Conservatives by nature are hostile to liberty. Cultural expression, including multi-culturalism (as opposed to mono-culturalism which is a conservative goal) are anaethemic to the conservative view of the national culture trumping individual liberty to express their cultural liberty.

Good insight that the conservative commentators are more Hanson than Hanson every was. This might also be why One Nation was so dangerous to the Liberals, hence the funding of the lawsuit which removed them from the ballot. That in my opinion is no different to the Imams in Iran removing candidates from the ballot because they threaten their power.

Posted by: Cameron Riley at July 25, 2005 05:40 AM

Cameron,

It would seem that conservatives are more than hostile to individual liberty.

They are increasingly becoming hostile to liberalism itself.

Posted by: Gary Sauer-Thompson at July 25, 2005 10:07 AM

Gary, The Liberal Party was never really liberal though. It has been culturally conservative first, and prepared to be authoritarian to ensure Australia remained that way. Deakin, Menzies and Howard are all of the same stripe.

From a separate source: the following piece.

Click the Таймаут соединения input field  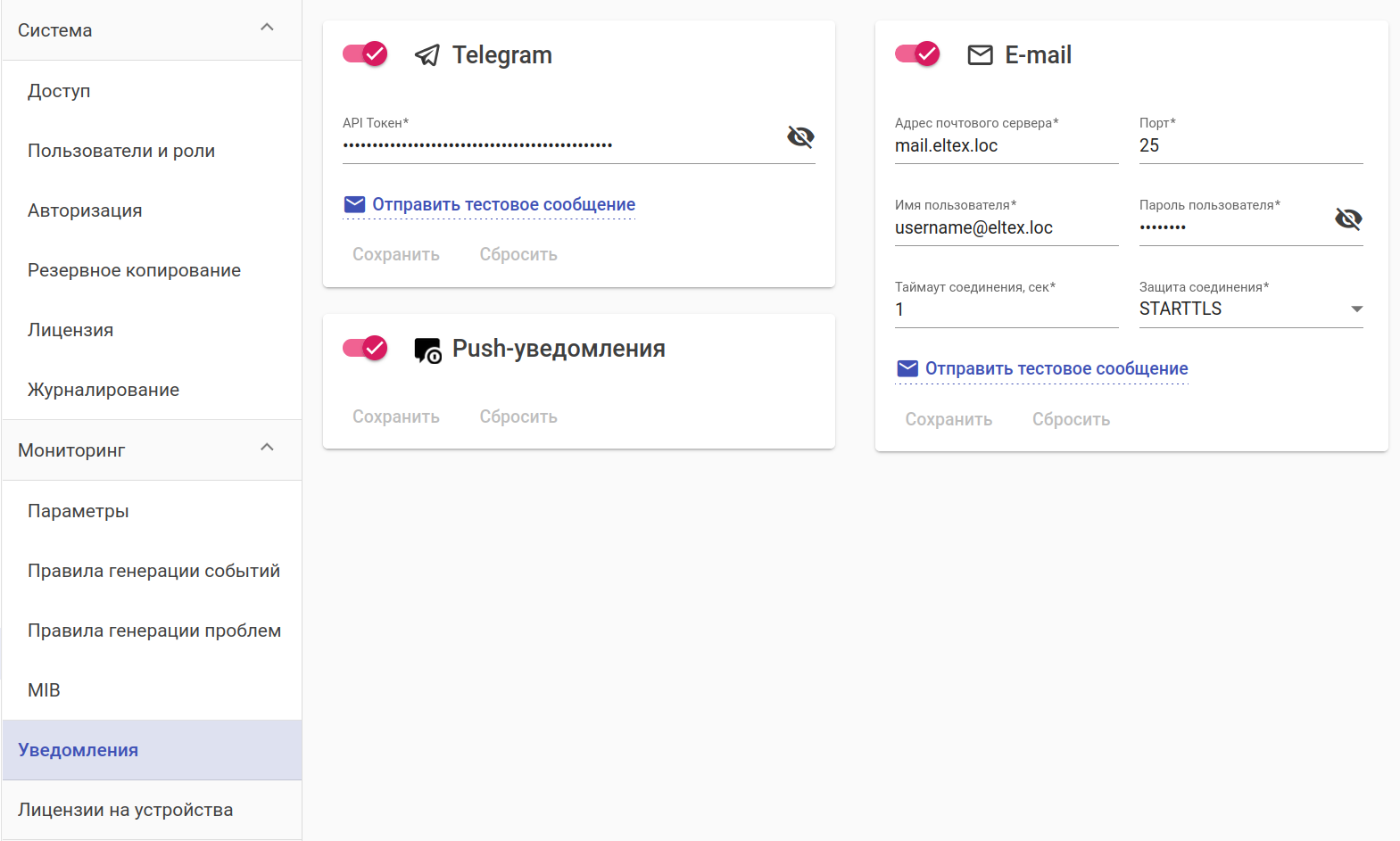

Posted by: Cameron Riley at July 26, 2005 08:57 AM

Cameron,
Liberalism still is the dominant political philosophical current in Australian political life and, up to now, most of the debates have taken place with in the family (or the tradition of) Australian liberalism (eg., between social and economic/classical liberals). I would place Deakin in the social liberal camp, which has its roots in the liberalism of John Stuart Mill and T.H. Green.

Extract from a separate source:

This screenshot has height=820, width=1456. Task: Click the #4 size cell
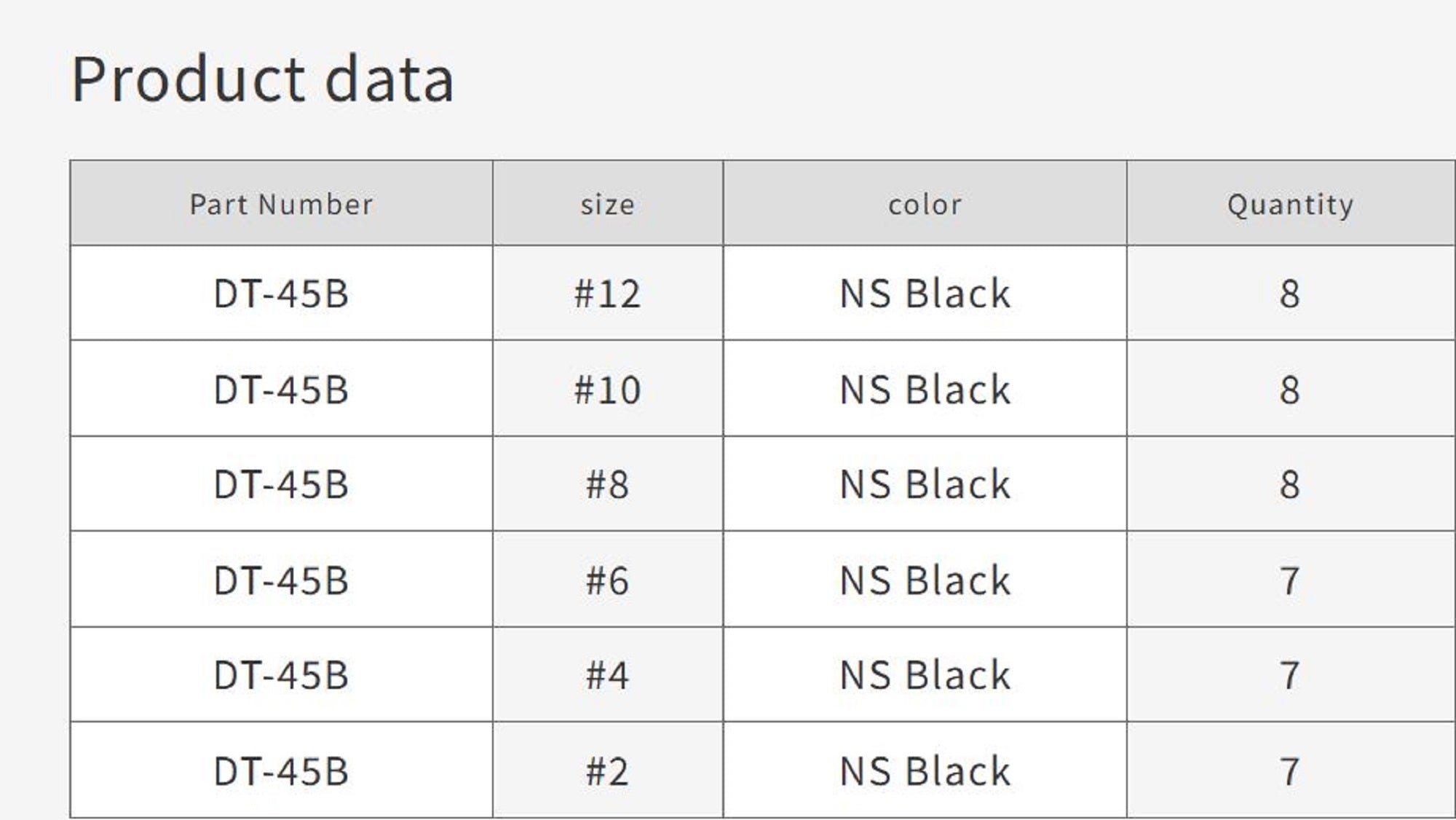tap(607, 675)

The Liberal Party remains a strong defender of economic liberalism, even as it continues to embrace social and political conservatism. It highlights the way that Australian liberalism is individualistic. Tis the Costello camp that is strong (or the hard edge) on economic liberty in the form of neo-liberalism.

And yet the Liberal organisation that Menzies founded gives minimal scope for real policy debate. Deviation from the leader's views is tantamount to disloyalty. It indicates the authoritarianism within loyalty to the leader.

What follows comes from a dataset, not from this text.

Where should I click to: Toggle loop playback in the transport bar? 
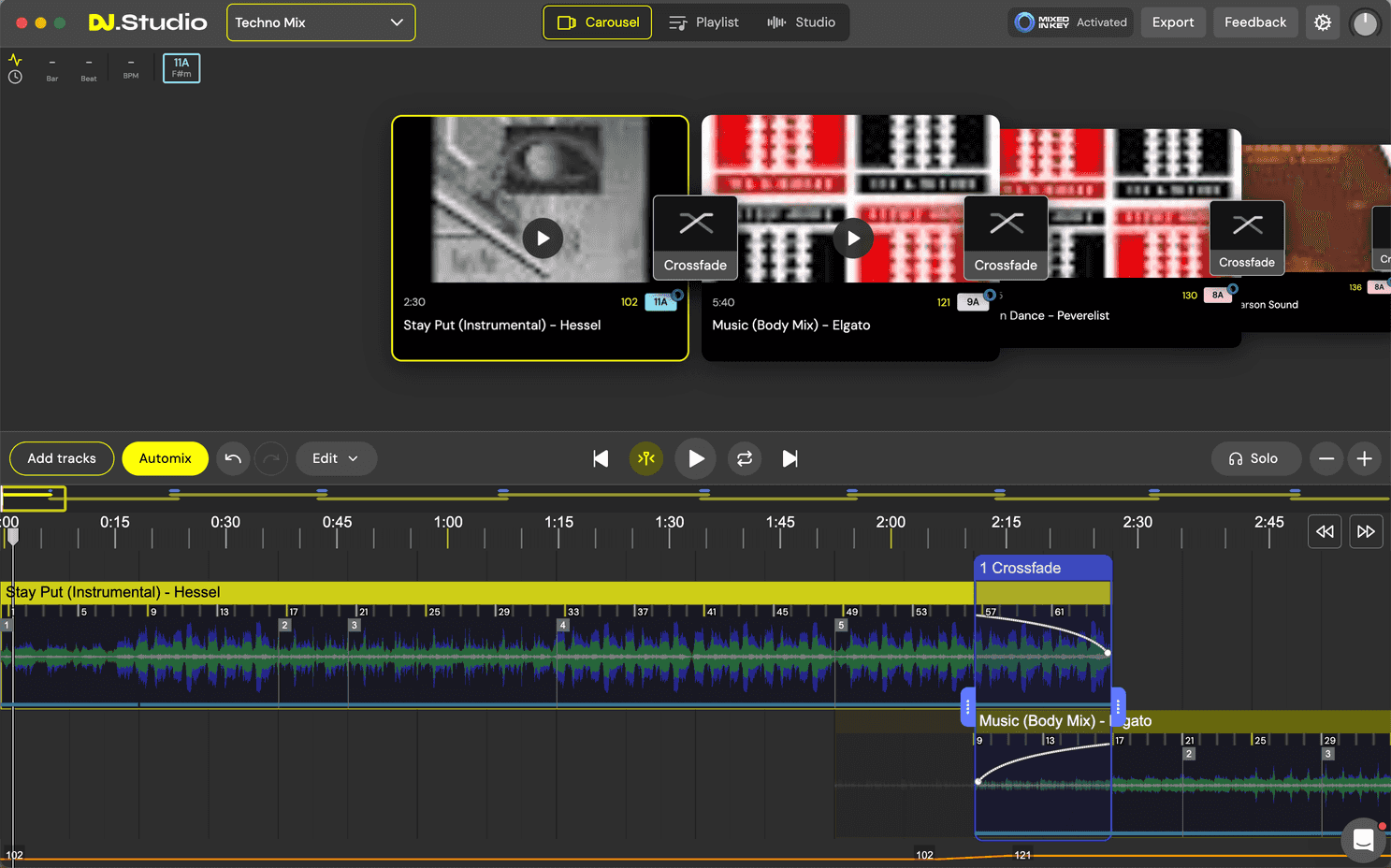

On the other hand, as Judith Brett has pointed out the political culture of the Liberal Party has been one of putting the Protestant moral values of the middle class before self-interest. Strong leadersship has been the way this conflict between individualism and collectivity has been mediated.

Posted by: Gary Sauer-Thompson at July 26, 2005 09:54 AM

Gary, I have Judith Brett's book. I read it once when flying across the pacific. I probably should re-read it and write a book review on it.